Shanghai, il Settebello torna all'oro

L'Italia della pallanuoto torna a vincere un Mondiale dopo 17 anni. Soffrendo come è sempre stato nel destino azzurro di questo sport dal glorioso passato.

30/07/2011
Il portiere italiano Tempesti, protagonista della finale.
Il portiere italiano Tempesti, protagonista della finale.

La penultima volta era stata Spagna-Italia a Barcellona 1992: finale olimpica, di più la partita con la storia, "l'Italia-Germania 4-3" della pallanuoto vinta contro i padroni di casa dopo una serie infinita di supplementari. L'ultima volta fu Roma 1994, in casa, da padroni a prendersi la passerella iridata e per poi finire con il titolo europeo una stagione di gloria da cui si sarebbe soltanto potuti scendere.
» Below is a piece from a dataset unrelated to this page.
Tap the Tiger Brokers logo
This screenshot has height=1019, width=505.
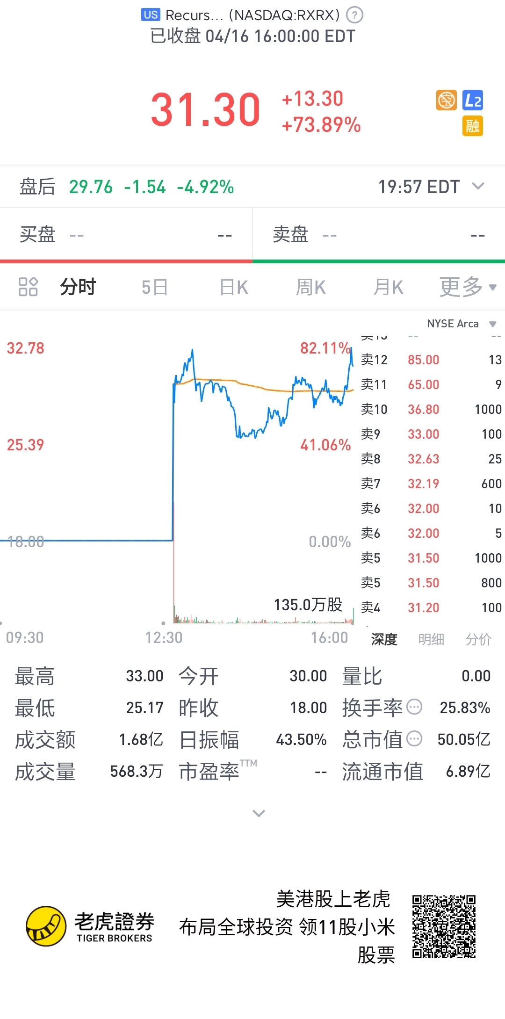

     E' difficile confrontarsi con un passato così, c'è il rischio di annegare se ci si pensa troppo. Bisogna andare in acqua a Shanghai e solo lì, come se davanti ci fosse solo la Serbia e non anche quel passato ingombrante sulle spalle. Da allora c'è stato un vuoto, a parte la finale mondiale del 2003, un vuoto pneumatico di memoria, come se l'Italia della pallanuoto avesse per un po' dimenticato di essere stata capace di tanto.

     Nessuno oggettivamente avrebbe pronosticato la finale di Shanghai, anche se ce n'era stata una in World League, perduta proprio quest'anno, contro la Serbia. All'inizio si vede che s'è persa l'abitudine a vincere. Nei primi due tempi della finale contro la Serbia si tira molto e si conclude poco, - senza sfruttare la superiorità numerica quando c'è. Anche gli altri, pur più esperti, però faticano, perché in porta azzurra c'è uno che si chiama Tempesti, che in questi giorni ha fatto annegare in un bicchiere d'acqua non pochi di quelli che gli hanno tirato contro.

     Ci vuole fisico per la pallanuoto: gambe e braccia da boscaioli, testa lucida anche in apnea e voglia di soffrire. Si costruisce tutto, anche, nelle piscine coperte che non ci sono, allenandosi spesso all'aperto anche d'inverno, perché non è che le società di pallanuoto in Italia navighino nell'oro, insomma ci si tempra. Per vincere però serve altro, anche cattiveria. E la Serbia ce l'ha: all'inizio sembra un po' addormentata, ma spende poco e non si arrende. Per un po' conclude anche di più. Tempesti fa miracoli, ma sembra non bastare, si sbaglia tanto, troppo al tiro. Si finisce il primo tempo 1-0 per l'Italia e il resto è tutta salita, come nuotare controcorrente e tirare controvento, ma si resta attaccati con i denti fino ai due gol di vantaggio 5-3 in chiusura di terzo tempo. 

     Ne resta un altro per soffrire e si soffre, perché otto minuti così sono otto  minuti di eternità. Si soffre per un rigore contro che però non passa. E la Serbia è sempre lì, si avvicina come appesa a un elastico. Il cronometro, in questi momenti, ha un tempo psicologico: va pianissimo se stai davanti, velocissimo se stai dietro. L'Italia però non è più contratta come all'inizio, sembra che cominci a ricordare quel passato impresso nei geni, anche se chi sta in vasca oggi è troppo giovane per avere davvero memoria di com'era. Solo Campagna, il Ct, ricorda. Stava di là dalla barricata in quei giorni e probabilmente soffriva meno a prendere botte in acqua che oggi a guardare dal bordo altri giocarsi un pezzo della sua vita. 

     Non basta ancora però: il 5-3 diventa 6-4 e poi 6-5 e poi un rigore, dubbio, contro. A meno di tre minuti dalla fine si ricomincia da capo: 6-6. Anche soffrire è scritto nei geni. Non si muove niente. Servono i supplementari, un'altra di quelle cose in cui il destino, memore di Barcellona 1992, gioca con la nostra pallanuoto come il gatto con il topo: 7-6 per la Serbia, 7-7, rigore per la Serbia, parata di Tempesti, 8-7 per l'Italia.  Si resta così fino alla fine, senza riuscire a tirare più in porta aggrappati all'ultima difesa come se fosse un ultimo respiro. E funziona. Anche questo forse era scritto nel destino: il destino di un Mondiale che doveva consacrare soprattutto un portiere.